■ SUPPLIED RECORDS:
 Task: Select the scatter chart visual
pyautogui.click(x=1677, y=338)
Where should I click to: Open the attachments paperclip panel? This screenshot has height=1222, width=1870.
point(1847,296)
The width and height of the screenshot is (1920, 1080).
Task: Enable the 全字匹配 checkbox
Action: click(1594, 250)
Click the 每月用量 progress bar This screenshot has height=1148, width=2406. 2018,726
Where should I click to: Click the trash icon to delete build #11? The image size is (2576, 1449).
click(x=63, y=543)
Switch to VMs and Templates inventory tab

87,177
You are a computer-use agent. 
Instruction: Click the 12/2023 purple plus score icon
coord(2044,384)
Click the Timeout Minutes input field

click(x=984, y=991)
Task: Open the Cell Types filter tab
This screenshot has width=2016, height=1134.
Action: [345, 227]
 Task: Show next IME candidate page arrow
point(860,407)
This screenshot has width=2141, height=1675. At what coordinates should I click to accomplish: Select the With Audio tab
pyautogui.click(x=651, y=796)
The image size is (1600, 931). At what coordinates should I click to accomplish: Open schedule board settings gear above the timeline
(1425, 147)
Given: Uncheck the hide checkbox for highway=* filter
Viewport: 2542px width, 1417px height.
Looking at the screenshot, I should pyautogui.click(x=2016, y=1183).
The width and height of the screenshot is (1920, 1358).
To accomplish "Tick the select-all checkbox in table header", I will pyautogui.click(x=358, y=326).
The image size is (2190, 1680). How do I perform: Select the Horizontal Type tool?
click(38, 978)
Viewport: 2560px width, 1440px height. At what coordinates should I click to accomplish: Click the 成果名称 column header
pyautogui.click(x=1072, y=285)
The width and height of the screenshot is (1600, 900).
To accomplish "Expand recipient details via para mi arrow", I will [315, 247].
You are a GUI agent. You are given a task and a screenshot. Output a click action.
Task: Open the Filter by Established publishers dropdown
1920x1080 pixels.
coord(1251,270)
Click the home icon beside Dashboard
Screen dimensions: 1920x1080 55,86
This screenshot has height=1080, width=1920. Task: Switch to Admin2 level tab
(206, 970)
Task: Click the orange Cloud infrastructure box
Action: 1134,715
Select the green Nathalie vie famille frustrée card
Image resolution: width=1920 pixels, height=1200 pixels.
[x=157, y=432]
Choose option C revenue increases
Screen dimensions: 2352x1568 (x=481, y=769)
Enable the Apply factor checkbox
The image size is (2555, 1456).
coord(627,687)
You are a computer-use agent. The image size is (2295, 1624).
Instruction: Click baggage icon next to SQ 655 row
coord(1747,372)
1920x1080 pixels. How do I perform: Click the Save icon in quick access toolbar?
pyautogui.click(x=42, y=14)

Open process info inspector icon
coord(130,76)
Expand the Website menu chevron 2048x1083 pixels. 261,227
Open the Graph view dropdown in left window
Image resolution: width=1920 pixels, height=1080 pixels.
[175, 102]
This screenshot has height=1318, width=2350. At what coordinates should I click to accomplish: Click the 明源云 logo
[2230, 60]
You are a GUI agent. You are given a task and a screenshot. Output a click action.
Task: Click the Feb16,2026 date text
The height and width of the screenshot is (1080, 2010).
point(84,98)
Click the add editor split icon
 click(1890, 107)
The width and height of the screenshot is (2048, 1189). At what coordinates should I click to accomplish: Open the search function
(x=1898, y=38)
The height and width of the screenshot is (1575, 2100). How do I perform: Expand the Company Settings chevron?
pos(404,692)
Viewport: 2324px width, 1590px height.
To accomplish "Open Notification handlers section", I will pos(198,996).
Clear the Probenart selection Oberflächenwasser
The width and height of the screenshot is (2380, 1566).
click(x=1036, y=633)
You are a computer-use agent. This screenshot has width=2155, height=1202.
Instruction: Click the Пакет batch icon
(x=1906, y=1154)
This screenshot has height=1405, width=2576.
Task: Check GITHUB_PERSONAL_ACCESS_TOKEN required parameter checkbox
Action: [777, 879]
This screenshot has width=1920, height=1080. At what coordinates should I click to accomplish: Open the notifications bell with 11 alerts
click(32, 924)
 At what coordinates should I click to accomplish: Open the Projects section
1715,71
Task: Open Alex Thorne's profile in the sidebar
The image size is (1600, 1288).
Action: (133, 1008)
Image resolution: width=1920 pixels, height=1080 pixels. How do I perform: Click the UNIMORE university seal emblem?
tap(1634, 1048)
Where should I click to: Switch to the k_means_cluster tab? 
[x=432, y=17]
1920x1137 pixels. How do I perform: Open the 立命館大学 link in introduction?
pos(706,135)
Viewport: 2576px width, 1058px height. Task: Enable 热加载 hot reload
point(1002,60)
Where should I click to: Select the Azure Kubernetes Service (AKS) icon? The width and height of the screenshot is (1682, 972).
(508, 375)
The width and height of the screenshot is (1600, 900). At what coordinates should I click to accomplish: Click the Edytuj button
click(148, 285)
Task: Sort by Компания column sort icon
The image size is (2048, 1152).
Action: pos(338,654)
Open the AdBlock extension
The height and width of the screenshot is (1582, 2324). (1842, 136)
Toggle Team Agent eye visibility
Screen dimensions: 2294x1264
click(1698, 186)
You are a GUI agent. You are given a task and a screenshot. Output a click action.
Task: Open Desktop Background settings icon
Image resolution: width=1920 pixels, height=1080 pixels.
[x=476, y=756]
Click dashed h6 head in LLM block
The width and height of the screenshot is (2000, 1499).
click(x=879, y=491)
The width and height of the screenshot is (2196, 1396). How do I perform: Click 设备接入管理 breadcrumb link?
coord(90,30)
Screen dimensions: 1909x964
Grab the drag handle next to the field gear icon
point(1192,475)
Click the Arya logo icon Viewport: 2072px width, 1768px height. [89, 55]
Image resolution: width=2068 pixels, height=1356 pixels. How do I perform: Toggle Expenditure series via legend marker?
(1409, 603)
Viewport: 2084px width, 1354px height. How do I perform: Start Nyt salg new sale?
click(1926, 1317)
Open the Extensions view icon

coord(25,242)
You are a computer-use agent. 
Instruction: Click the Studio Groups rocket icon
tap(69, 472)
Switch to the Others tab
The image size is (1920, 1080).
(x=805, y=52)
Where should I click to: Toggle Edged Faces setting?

■ TASK OBJECTIVE: An identical copy of the preceding records should be returned.

■ RESULT FOR THIS TASK:
 Task: Select the scatter chart visual
pyautogui.click(x=1677, y=338)
Where should I click to: Open the attachments paperclip panel? This screenshot has height=1222, width=1870.
point(1847,296)
The width and height of the screenshot is (1920, 1080).
Task: Enable the 全字匹配 checkbox
Action: click(1594, 250)
Click the 每月用量 progress bar This screenshot has height=1148, width=2406. 2018,726
Where should I click to: Click the trash icon to delete build #11? The image size is (2576, 1449).
click(x=63, y=543)
Switch to VMs and Templates inventory tab

87,177
You are a computer-use agent. 
Instruction: Click the 12/2023 purple plus score icon
coord(2044,384)
Click the Timeout Minutes input field

click(x=984, y=991)
Task: Open the Cell Types filter tab
This screenshot has width=2016, height=1134.
Action: [345, 227]
 Task: Show next IME candidate page arrow
point(860,407)
This screenshot has width=2141, height=1675. At what coordinates should I click to accomplish: Select the With Audio tab
pyautogui.click(x=651, y=796)
The image size is (1600, 931). At what coordinates should I click to accomplish: Open schedule board settings gear above the timeline
(1425, 147)
Given: Uncheck the hide checkbox for highway=* filter
Viewport: 2542px width, 1417px height.
Looking at the screenshot, I should pyautogui.click(x=2016, y=1183).
The width and height of the screenshot is (1920, 1358).
To accomplish "Tick the select-all checkbox in table header", I will pyautogui.click(x=358, y=326).
The image size is (2190, 1680). How do I perform: Select the Horizontal Type tool?
click(38, 978)
Viewport: 2560px width, 1440px height. At what coordinates should I click to accomplish: Click the 成果名称 column header
pyautogui.click(x=1072, y=285)
The width and height of the screenshot is (1600, 900).
To accomplish "Expand recipient details via para mi arrow", I will [315, 247].
You are a GUI agent. You are given a task and a screenshot. Output a click action.
Task: Open the Filter by Established publishers dropdown
1920x1080 pixels.
coord(1251,270)
Click the home icon beside Dashboard
Screen dimensions: 1920x1080 55,86
This screenshot has height=1080, width=1920. Task: Switch to Admin2 level tab
(206, 970)
Task: Click the orange Cloud infrastructure box
Action: 1134,715
Select the green Nathalie vie famille frustrée card
Image resolution: width=1920 pixels, height=1200 pixels.
[x=157, y=432]
Choose option C revenue increases
Screen dimensions: 2352x1568 (x=481, y=769)
Enable the Apply factor checkbox
The image size is (2555, 1456).
coord(627,687)
You are a computer-use agent. The image size is (2295, 1624).
Instruction: Click baggage icon next to SQ 655 row
coord(1747,372)
1920x1080 pixels. How do I perform: Click the Save icon in quick access toolbar?
pyautogui.click(x=42, y=14)

Open process info inspector icon
coord(130,76)
Expand the Website menu chevron 2048x1083 pixels. 261,227
Open the Graph view dropdown in left window
Image resolution: width=1920 pixels, height=1080 pixels.
[175, 102]
This screenshot has height=1318, width=2350. At what coordinates should I click to accomplish: Click the 明源云 logo
[2230, 60]
You are a GUI agent. You are given a task and a screenshot. Output a click action.
Task: Click the Feb16,2026 date text
The height and width of the screenshot is (1080, 2010).
point(84,98)
Click the add editor split icon
 click(1890, 107)
The width and height of the screenshot is (2048, 1189). At what coordinates should I click to accomplish: Open the search function
(x=1898, y=38)
The height and width of the screenshot is (1575, 2100). How do I perform: Expand the Company Settings chevron?
pos(404,692)
Viewport: 2324px width, 1590px height.
To accomplish "Open Notification handlers section", I will pos(198,996).
Clear the Probenart selection Oberflächenwasser
The width and height of the screenshot is (2380, 1566).
click(x=1036, y=633)
You are a computer-use agent. This screenshot has width=2155, height=1202.
Instruction: Click the Пакет batch icon
(x=1906, y=1154)
This screenshot has height=1405, width=2576.
Task: Check GITHUB_PERSONAL_ACCESS_TOKEN required parameter checkbox
Action: [777, 879]
This screenshot has width=1920, height=1080. At what coordinates should I click to accomplish: Open the notifications bell with 11 alerts
click(32, 924)
 At what coordinates should I click to accomplish: Open the Projects section
1715,71
Task: Open Alex Thorne's profile in the sidebar
The image size is (1600, 1288).
Action: (133, 1008)
Image resolution: width=1920 pixels, height=1080 pixels. How do I perform: Click the UNIMORE university seal emblem?
tap(1634, 1048)
Where should I click to: Switch to the k_means_cluster tab? 
[x=432, y=17]
1920x1137 pixels. How do I perform: Open the 立命館大学 link in introduction?
pos(706,135)
Viewport: 2576px width, 1058px height. Task: Enable 热加载 hot reload
point(1002,60)
Where should I click to: Select the Azure Kubernetes Service (AKS) icon? The width and height of the screenshot is (1682, 972).
(508, 375)
The width and height of the screenshot is (1600, 900). At what coordinates should I click to accomplish: Click the Edytuj button
click(148, 285)
Task: Sort by Компания column sort icon
The image size is (2048, 1152).
Action: pos(338,654)
Open the AdBlock extension
The height and width of the screenshot is (1582, 2324). (1842, 136)
Toggle Team Agent eye visibility
Screen dimensions: 2294x1264
click(1698, 186)
You are a GUI agent. You are given a task and a screenshot. Output a click action.
Task: Open Desktop Background settings icon
Image resolution: width=1920 pixels, height=1080 pixels.
[x=476, y=756]
Click dashed h6 head in LLM block
The width and height of the screenshot is (2000, 1499).
click(x=879, y=491)
The width and height of the screenshot is (2196, 1396). How do I perform: Click 设备接入管理 breadcrumb link?
coord(90,30)
Screen dimensions: 1909x964
Grab the drag handle next to the field gear icon
point(1192,475)
Click the Arya logo icon Viewport: 2072px width, 1768px height. [89, 55]
Image resolution: width=2068 pixels, height=1356 pixels. How do I perform: Toggle Expenditure series via legend marker?
(1409, 603)
Viewport: 2084px width, 1354px height. How do I perform: Start Nyt salg new sale?
click(1926, 1317)
Open the Extensions view icon

coord(25,242)
You are a computer-use agent. 
Instruction: Click the Studio Groups rocket icon
tap(69, 472)
Switch to the Others tab
The image size is (1920, 1080).
(x=805, y=52)
Where should I click to: Toggle Edged Faces setting?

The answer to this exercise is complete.